→ **HOW TO COMPLETE THIS TASK**:
Copy nothing but the lines below running from the line containing "Click the Downloads" through the line containing "Viewport: 690px width, 1499px height.", both end lines included.

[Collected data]
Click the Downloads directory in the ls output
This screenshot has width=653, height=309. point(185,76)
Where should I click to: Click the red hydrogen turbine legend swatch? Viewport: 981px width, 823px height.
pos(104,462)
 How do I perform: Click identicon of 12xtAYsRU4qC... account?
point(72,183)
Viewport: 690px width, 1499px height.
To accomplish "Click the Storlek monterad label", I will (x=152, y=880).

==

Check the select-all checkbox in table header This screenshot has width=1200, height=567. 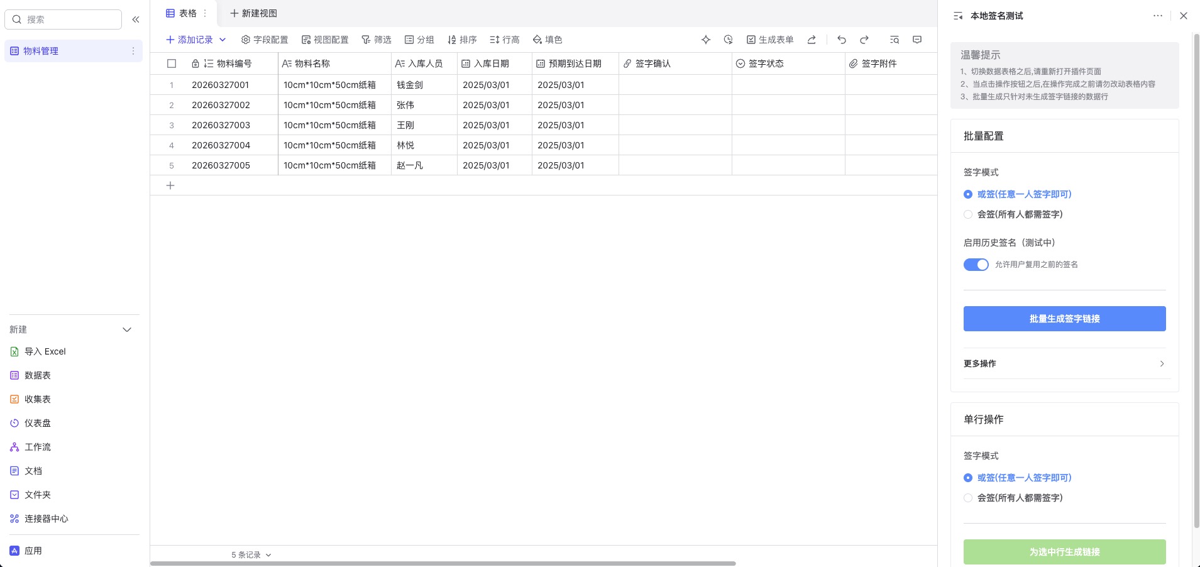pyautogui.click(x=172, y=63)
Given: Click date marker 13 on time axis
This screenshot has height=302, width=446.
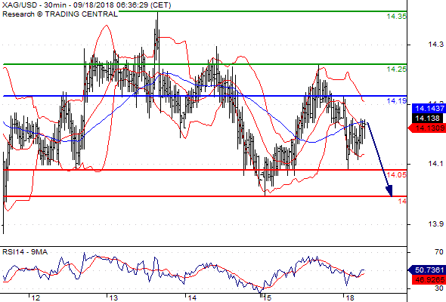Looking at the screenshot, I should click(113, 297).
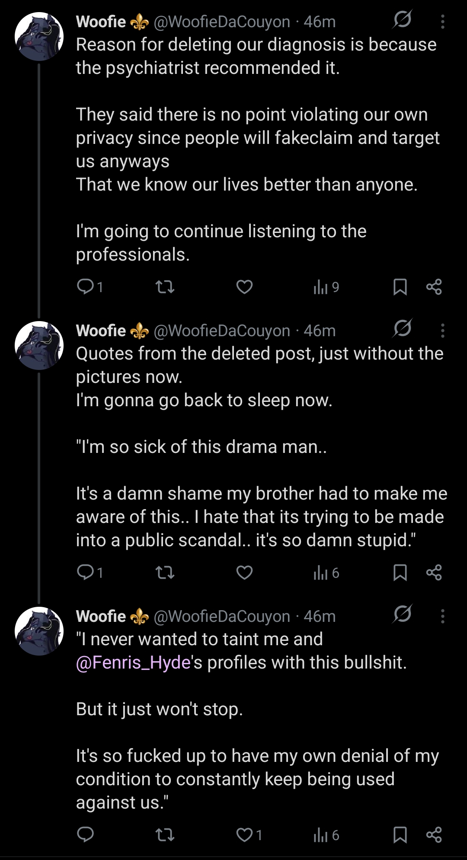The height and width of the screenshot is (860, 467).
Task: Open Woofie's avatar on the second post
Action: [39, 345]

→ **REPLY TO THE TASK**:
Click the Downloads directory in the ls output
This screenshot has width=653, height=309. point(185,76)
Where should I click to: Click the red hydrogen turbine legend swatch? Viewport: 981px width, 823px height.
pos(104,462)
 How do I perform: Click identicon of 12xtAYsRU4qC... account?
point(72,183)
Viewport: 690px width, 1499px height.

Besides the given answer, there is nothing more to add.